Dans cette optique, les intérêts des nations européennes et des États-Unis rencontrent ceux des pays émergents, principalement de la Chine et de l’Inde. Les importations pétrolières de ces deux pays sont obtenues de l’Afrique à hauteur de 30 % pour la première et de 20 % pour la seconde. Comme l’écrit François Lafargue[9] : « Dès le milieu des années 1990, les sociétés chinoises ont investi dans des États alors placés au ban de la communauté internationale : Angola, Soudan et Libye. Puis la SINOPEC (China Petroleum & Chemical Corporation) comme la China National Offshore Oil Corporation (CNOOC) ont élargi leur prospection à l’ensemble de l’Afrique, du Golfe de Guinée à l’océan Indien… L’Angola assure aujourd’hui de l’ordre de 20 % des importations de la Chine ». Il en est de même de l’Inde, comme l’écrit ce même auteur : « L’Inde, à l’image de la Chine, a commencé à investir dans des États alors soumis à des menaces coercitives du Conseil de sécurité, où les sociétés occidentales sont absentes. En Libye, l’ONGC  (Oil and Natural Gas Corporation) s’est associée en août 2002 avec la Turkish Petroleum Overseas Company (TPOC) pour exploiter deux gisements dans les bassins de Ghadames au sud de Tripoli et dans celui de Syrte au nord-est du pays… Puis l’Inde a élargi à toute l’Afrique sa prospection en hydrocarbures ». Devant ces stratégies offensives des compagnies pétrolières de pays émergents, il est devenu nécessaire aux grandes sociétés pétrolières européennes et américaines de prendre ou de reprendre pied dans ces gisements anciens (Algérie, Libye) ou nouveaux (Soudan, Côte d’ivoire, Guinée-Bissau). Cela ne leur était guère facile car la Chine comme l’Inde inscrivent leur approvisionnement énergétique dans le cadre plus vaste d’une coopération avec les pays africains. Ainsi, par exemple, en échange de la fourniture de pétrole, l’Algérie a pu bénéficier de la participation de la China International Trust and Investment Corporation pour la construction du nouvel aérogare de l’aéroport d’Alger ainsi que de logements. Il en est de même pour l’Inde qui offre à ses partenaires africains des transferts de technologie. Pour les compagnies pétrolières occidentales, reprendre pied dans les régions pétrolifères d’Afrique passe par les mêmes voies : l’entente politique accompagnée d’une assistance qui précède une autre entente, commerciale celle-là.
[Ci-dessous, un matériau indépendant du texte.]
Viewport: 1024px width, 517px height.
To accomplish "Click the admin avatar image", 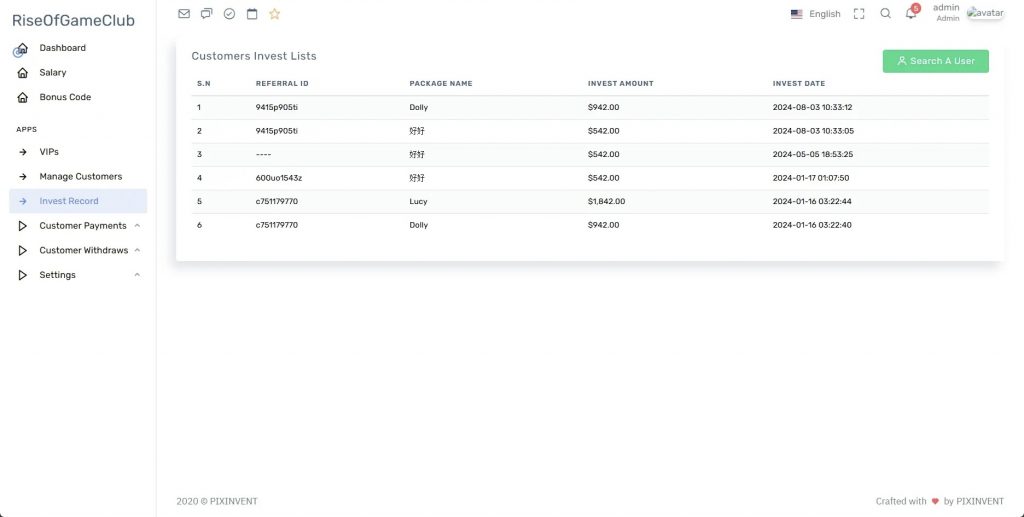I will click(x=984, y=13).
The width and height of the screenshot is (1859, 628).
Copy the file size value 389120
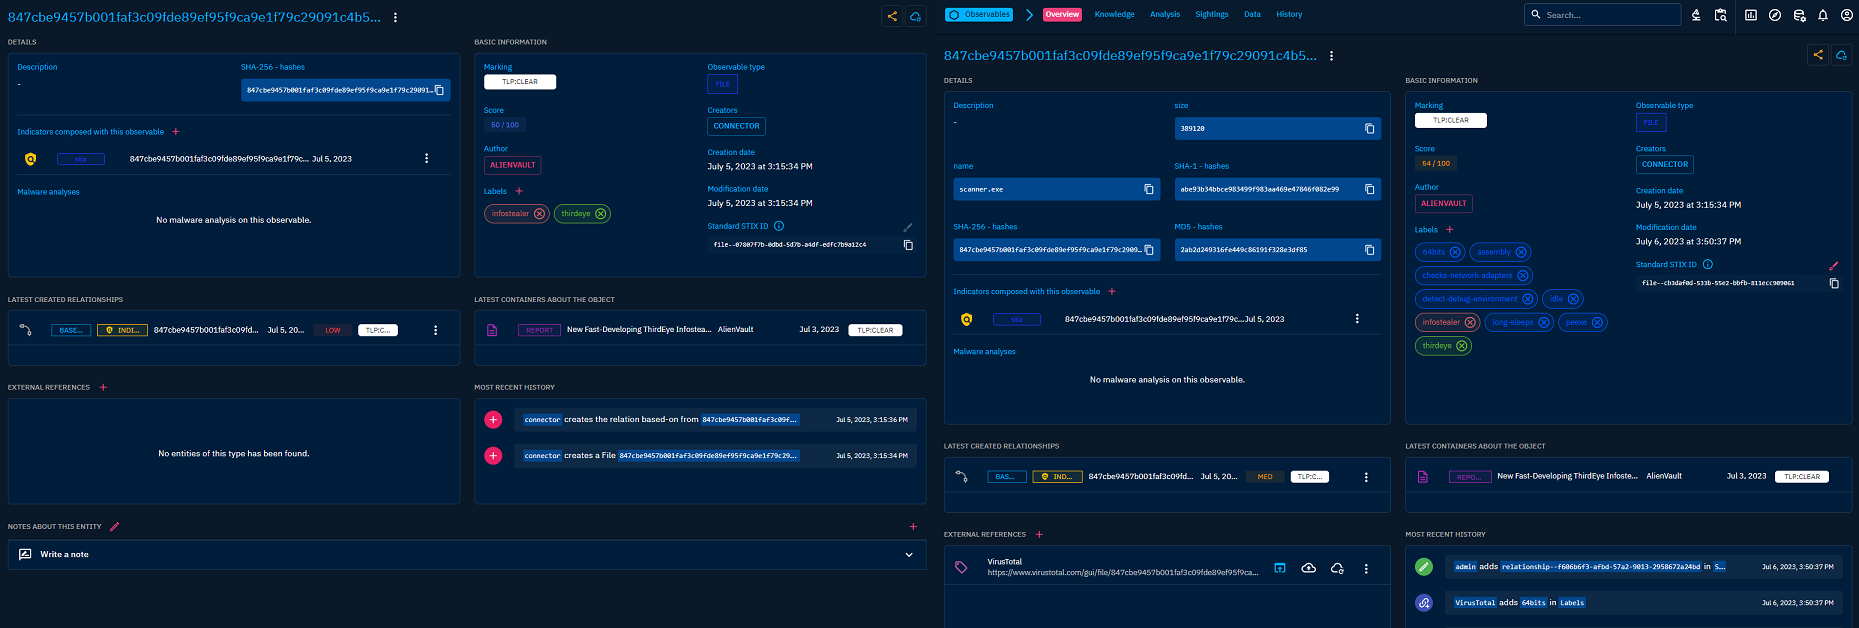click(x=1370, y=128)
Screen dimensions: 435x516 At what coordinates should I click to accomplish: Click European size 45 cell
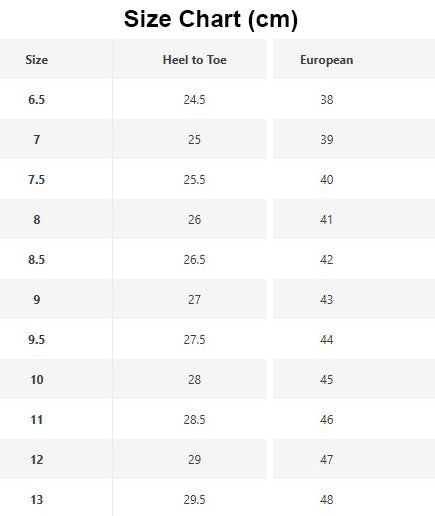[327, 380]
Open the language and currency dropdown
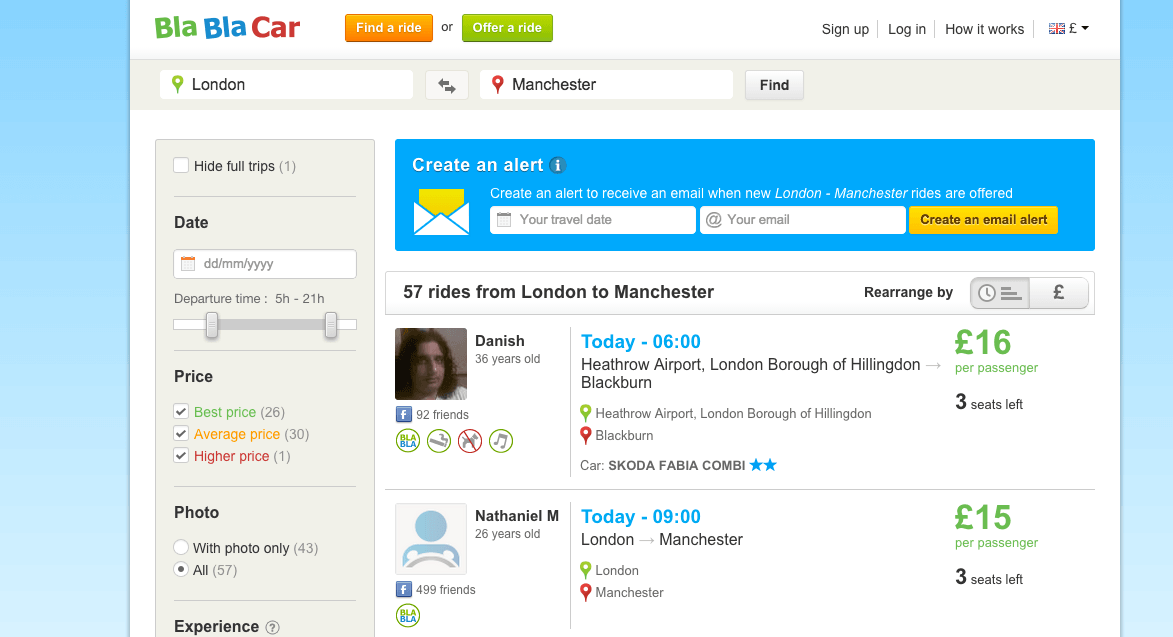The image size is (1173, 637). coord(1068,29)
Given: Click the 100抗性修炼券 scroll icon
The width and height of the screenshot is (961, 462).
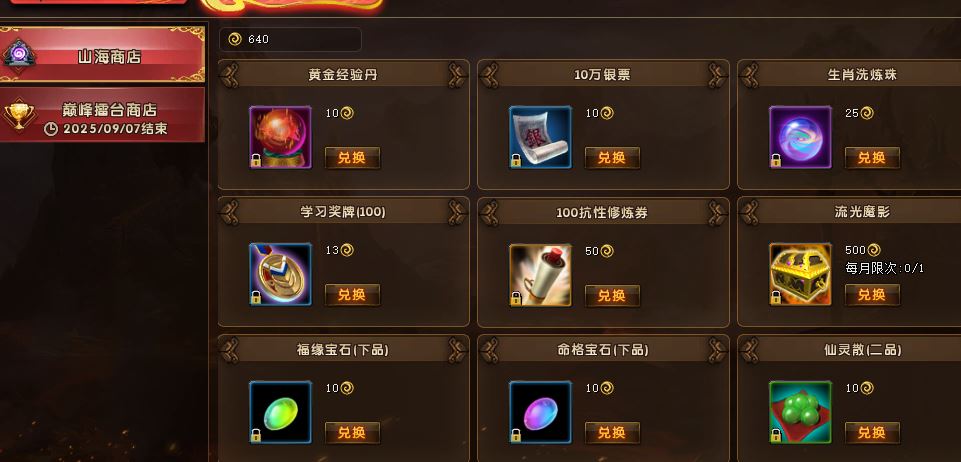Looking at the screenshot, I should pyautogui.click(x=540, y=275).
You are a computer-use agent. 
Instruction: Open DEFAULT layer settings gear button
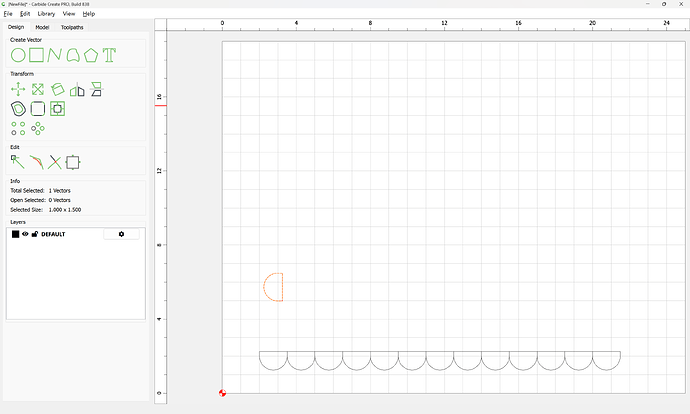(x=121, y=234)
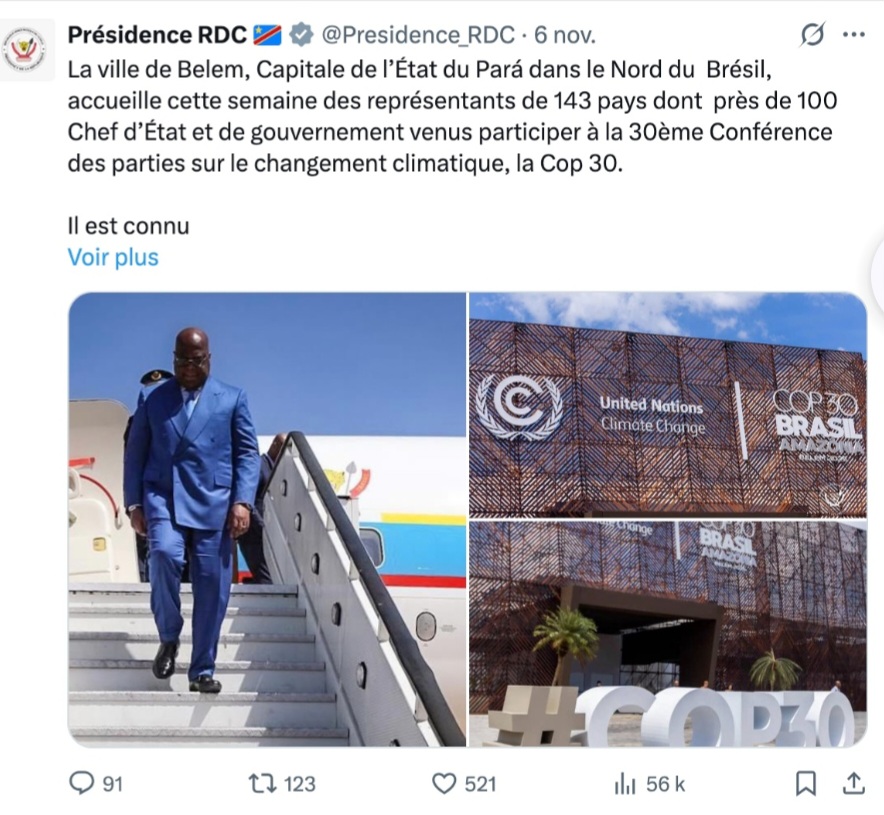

Il serait sans doute exagéré de dire que la Libye n’est que l’enjeu d’un nouvel affrontement à caractère purement impérialiste entre pays émergents et vieux pays des Centres, européens et américains. Cependant l’existence d’intérêts stratégiques importants peut-être même vitaux pour les pays des Centres engagés en Libye ne saurait être niée. Peut-on alors parler d’impérialisme ?

Dans un article récent[10], Samir Amin, analysant les formes actuelles d’un capitalisme mondialisé, s’attache à montrer que la domination des contrées périphériques par les pays centraux reste une caractéristique inhérente au capitalisme en général. Dans la forme actuelle du capitalisme, la mondialisation révèle non pas la naissance d’un capitalisme et de capitalistes sans patrie mais l’émergence d’un « impérialisme collectif ». Dans ce cadre, la domination exercée sur les pays périphériques s’opère par l’imposition d’un unique modèle de gestion du monde (par exemple le libre accès de tous à tous les gisements), appuyée par le contrôle militaire de la planète, exercé par les forces armées américaines et de leurs alliés de la Triade. Cette thèse, bien inscrite dans l’actualité, peut apporter des éclairages nouveaux.
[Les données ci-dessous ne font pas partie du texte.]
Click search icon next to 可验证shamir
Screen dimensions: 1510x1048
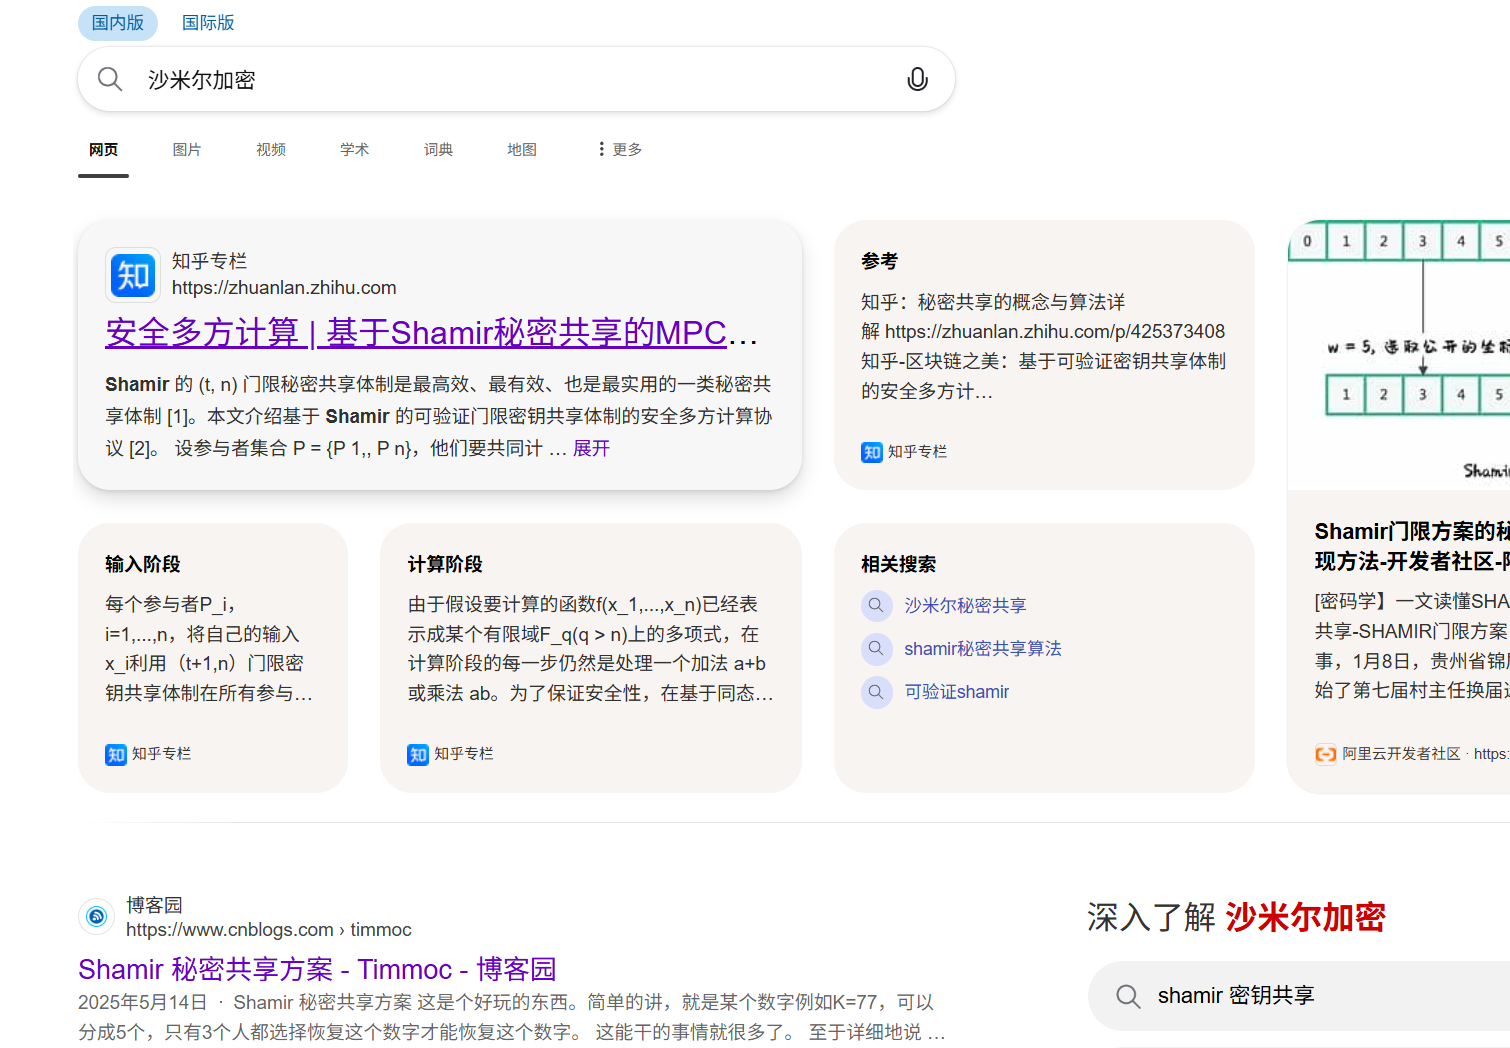[x=876, y=692]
Il est toujours simplificateur que de ramener à un seul ordre de causalité un engagement militaire. L’intervention occidentale en Libye et, à travers elle, dans les pays du Maghreb et du Machrek à la recherche de changements et d’un progrès social traduit pourtant l’importance des forces externes en action. Le futur des « printemps arabes » semble alors largement déterminé par cet affrontement qui oppose les aspirations sociales et politiques de ces peuples aux exigences extérieures des pays centraux et de leurs entreprises. Ces « printemps » sont-ils appelés à s’achever dans le désenchantement de ceux qui les ont menés ?

 

Notes:

[1]  L’un des plus hauts responsables du CNT, Moustapha Abdeljalil, a été ministre de la justice de l’ancien régime de Kadhafi.

[2]  Géographiquement, la Libye est située entre l’Égypte et la Tunisie.
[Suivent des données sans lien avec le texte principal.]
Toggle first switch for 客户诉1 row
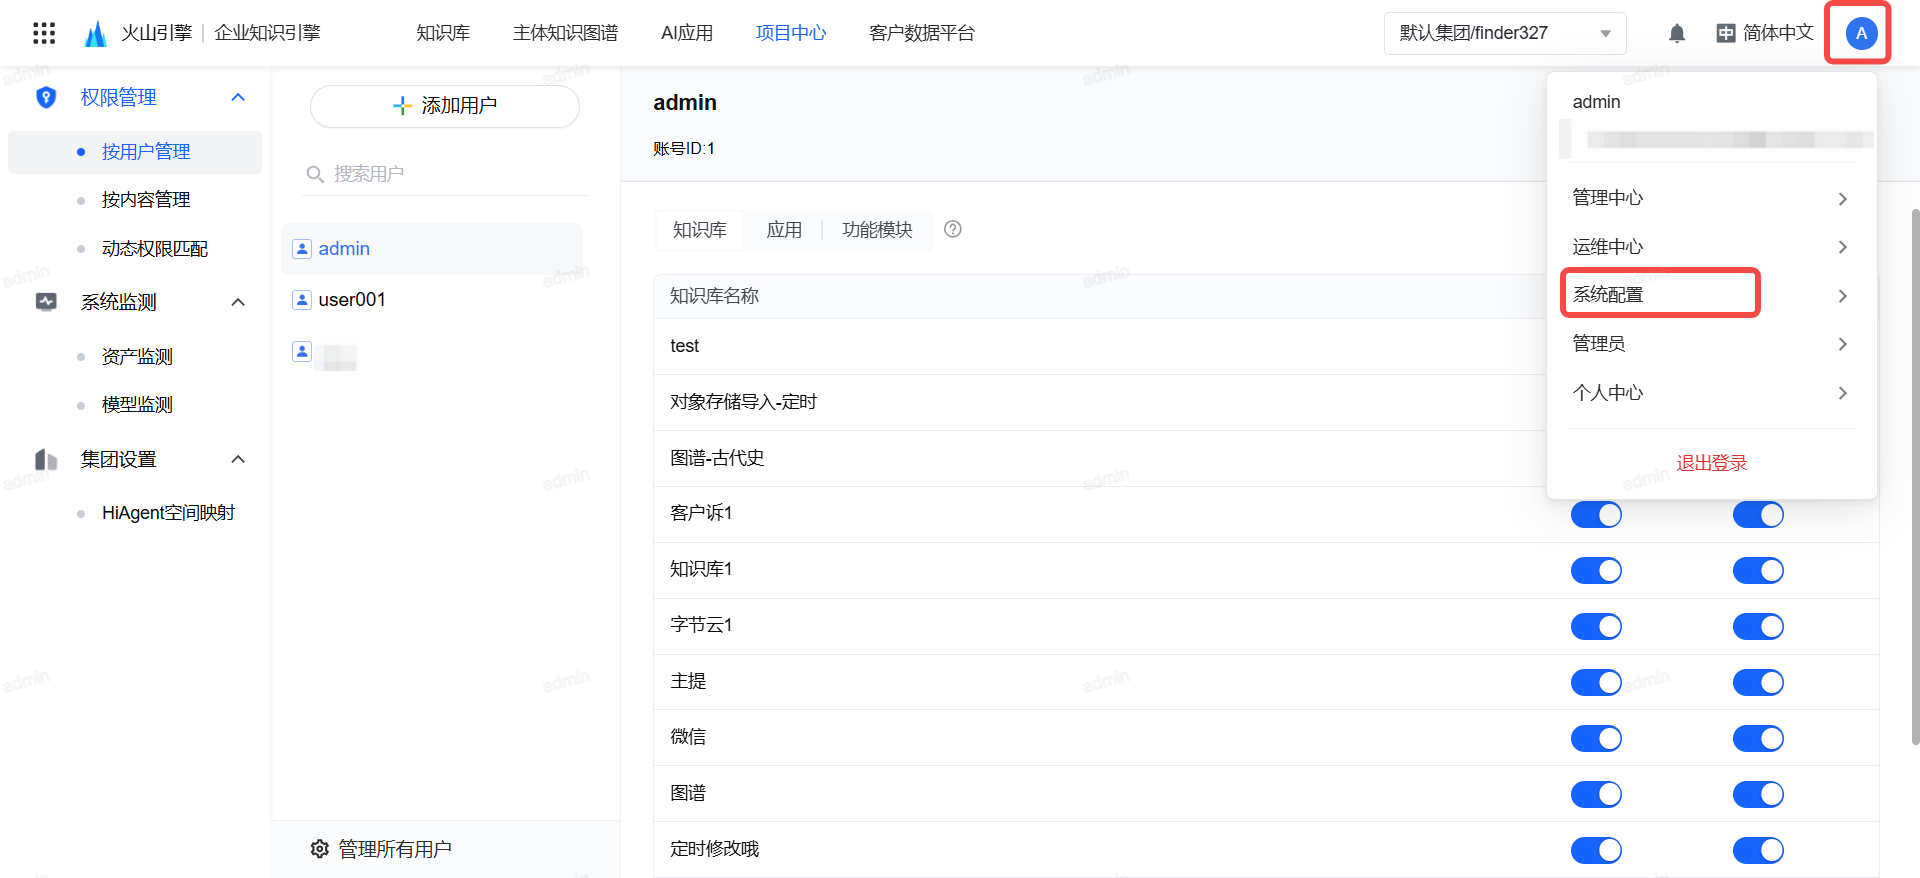point(1596,515)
[3]  Selon la Banque mondiale, en 2006, les exportations libyennes atteignaient 37,47 milliards de dollars, les importations 13,22. Les réserves en devises de ce pays étaient estimées à 60 milliards de dollars.

[4]  Toutefois, l’utilisation d’une partie importante des réserves en devises par des fonds souverains libyens comme le Libyan Investment Authority, le Libyan Africa Investment Portofolio ou la Libyan Foreign Bank, a considérablement déçu cette espérance. De plus les investissements réalisés par ces fonds en Europe (surtout en Italie) ou en Afrique (principalement en Égypte) ont pu être ressentis comme des menaces potentielles par les milieux d’affaires occidentaux.

[5]  En 2005, elles étaient estimées à 39 milliards de barils, contre 36 pour le Nigéria (source : British Petroleum).

[6]  En 2005 les réserves mondiales de pétrole étaient estimées, au rythme de la consommation de l’année, à 44 ans, celle de gaz naturel à 65 ans. En 1973 le stock pétrolier en terre ne représentait que 30 années de consommation au rythme de l’époque. La crainte d’un épuisement de la ressource n’est donc pas une préoccupation immédiate.

[7]  La sécurité énergétique peut s’entendre à la fois comme le besoin de disposer d’un approvisionnement régulier, quantitativement suffisant et celui d’obtenir cet approvisionnement à un prix satisfaisant pour l’acheteur.

[8]  Si cela avait été un des objectifs des États-Unis, il convient d’admettre que ce fut un échec : en 2007, la production pétrolière irakienne restait inférieure de 40 % à ce qu’elle était avant 2003.

[9]  François Lafargue, « Chine et Inde : des stratégies offensives », Questions internationales, n° 24, mars-avril 2007.

[10]  Samir Amin, « Capitalisme transnational ou impérialisme collectif », Recherches internationales, n° 89, janvier-mars 2011.